■ Action item
Search the data for the word "Given". Reproduce every line where it is found.

■ Data extract
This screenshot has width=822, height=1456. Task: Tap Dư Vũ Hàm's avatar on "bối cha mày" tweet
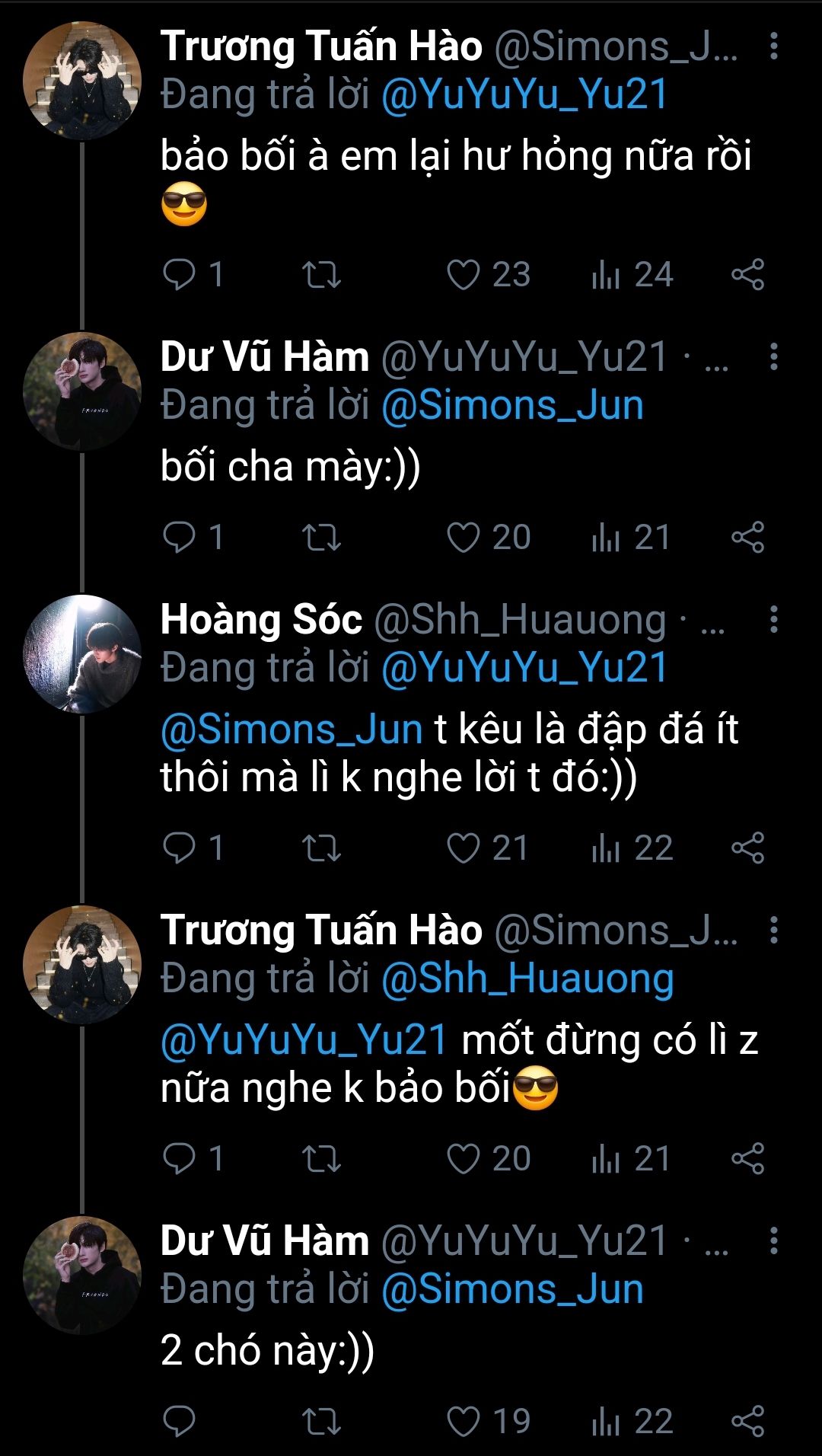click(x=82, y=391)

--

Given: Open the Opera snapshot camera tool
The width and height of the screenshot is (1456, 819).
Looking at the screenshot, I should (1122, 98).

* * *

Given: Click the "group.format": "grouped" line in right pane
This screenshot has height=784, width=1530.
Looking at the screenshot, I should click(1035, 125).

■ Solution to the problem
Given: Open the Opera snapshot camera tool
Given: Click the "group.format": "grouped" line in right pane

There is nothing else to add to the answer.